I'm reading Algebraic Curves and Riemann Surfaces by Rick Miranda. I let $X = \mathbb{R}^2$ and let $U$ be any open subset of $X$. Then I define $\phi_{U} (x,y) = x+iy$ from $U$ to $\mathbb{C}$, being a complex chart on $\mathbb{R}^2$. Then it wants me to prove that any two charts defined like this are compatible with each other.
Then I first try to use Cauchy-Riemann Equation. I have $\frac{\partial u}{\partial x} = 1$, $\frac{\partial u}{\partial y} = 0$, $\frac{\partial v}{x} = 0$, and $\frac{\partial v}{\partial y} = 1$ And this means that the chart satisfies Cauchy-Riemann Equation, and since all four partial derivatives are continuous, then this means that $\phi_{U}(x,y)$ is holomorphic for every $(x,y) \in \mathbb{R}^2$.
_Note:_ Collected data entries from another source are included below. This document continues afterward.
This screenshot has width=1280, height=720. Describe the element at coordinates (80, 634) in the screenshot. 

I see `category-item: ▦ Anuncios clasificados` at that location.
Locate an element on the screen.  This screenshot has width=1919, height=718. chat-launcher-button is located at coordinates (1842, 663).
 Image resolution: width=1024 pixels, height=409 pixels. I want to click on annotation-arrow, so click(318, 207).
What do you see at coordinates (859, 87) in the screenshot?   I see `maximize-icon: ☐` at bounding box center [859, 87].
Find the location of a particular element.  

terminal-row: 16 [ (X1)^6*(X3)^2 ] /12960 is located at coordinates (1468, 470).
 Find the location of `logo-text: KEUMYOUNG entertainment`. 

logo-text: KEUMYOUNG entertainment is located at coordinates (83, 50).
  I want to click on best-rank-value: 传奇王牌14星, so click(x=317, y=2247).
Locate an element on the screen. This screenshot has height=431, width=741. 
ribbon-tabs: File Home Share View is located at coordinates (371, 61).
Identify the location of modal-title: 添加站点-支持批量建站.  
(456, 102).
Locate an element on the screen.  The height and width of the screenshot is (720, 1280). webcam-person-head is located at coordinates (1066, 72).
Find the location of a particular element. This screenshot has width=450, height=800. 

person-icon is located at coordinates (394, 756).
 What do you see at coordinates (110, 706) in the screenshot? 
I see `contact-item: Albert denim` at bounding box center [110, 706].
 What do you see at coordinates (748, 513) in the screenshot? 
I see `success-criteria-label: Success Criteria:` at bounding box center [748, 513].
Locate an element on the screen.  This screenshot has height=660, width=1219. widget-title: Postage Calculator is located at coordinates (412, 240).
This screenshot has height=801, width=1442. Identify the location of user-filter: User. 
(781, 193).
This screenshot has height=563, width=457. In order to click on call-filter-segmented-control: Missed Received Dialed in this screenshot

Then on the book, the definition of being compatible is that we let $\phi_{1}: U_{1} \rightarrow V_{1}$ and $\phi_{2}: U_{2} \rightarrow V_{2}$ be two complex charts on $X$. We say that $\phi_{1}$ and $\phi_{2}$ are compatible if either $U_{1} \cap U_{2} = \emptyset$, or $\phi_{2} \circ \phi_{1}^{-1}: \phi_{1} (U_{1} \cap U_{2}) \rightarrow \phi_{2} (U_{1} \cap U_{2})$ is holomorphic. But I'm confused how I should pick my $phi_{1}$ and $\phi_{2}$ in my specific context.
UPDATE: Here my $\phi_{1}$ and $\phi_{2}$ will be the same charts. Then I have $$\phi_{2} \circ \phi_{1}^{-1} = x+iy$$ which is holomorphic, since it's just a linear map.
2026-03-29 14:00:06.1774792806